2 2. Plato, Republic, 520c, trans. Paul Shorey.
1 The saturated immanence of the world
There’s no longer an outside. Or at least, that’s what the final stage of globalisation looks like. Up till the modern era, the inhabitants of the earth star meditated on the cosmos, turning their eyes to the open sky in admiration, amazement, wonder. The cosmos’s boundless face was, nonetheless, a shelter, for it protected them from the absolute exteriority to which they felt exposed. Yet, when the planet was explored far and wide – circumnavigated, occupied, connected, depicted – a tear opened up in the cosmic sky, and the abyss opened up above them.
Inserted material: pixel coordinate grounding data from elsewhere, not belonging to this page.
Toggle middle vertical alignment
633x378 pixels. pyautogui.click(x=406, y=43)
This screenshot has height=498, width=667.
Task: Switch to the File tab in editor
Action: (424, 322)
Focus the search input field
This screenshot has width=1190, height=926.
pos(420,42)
Their gaze got lost in the icy outside.
This was an unprecedented challenge. The invention of the globe was the history of a ‘spatio-political alienation’. 1The external exercised a magnetic force, simultaneously both attracting and repelling; it was the otherness that had to be reduced, dominated, controlled. Even in that era, there were philosophical models. The cosmic-speculative sphere which had long inspired conjecture, intuition, ideas, was supplanted by the Copernican revolution. Thanks to this revolution – in which even the furthest limits fell one after another – anthropocentrism was proclaimed with great energy. Through complicated rotations and oscillations, the wandering star pursued this course for centuries – but without being able to escape its fate.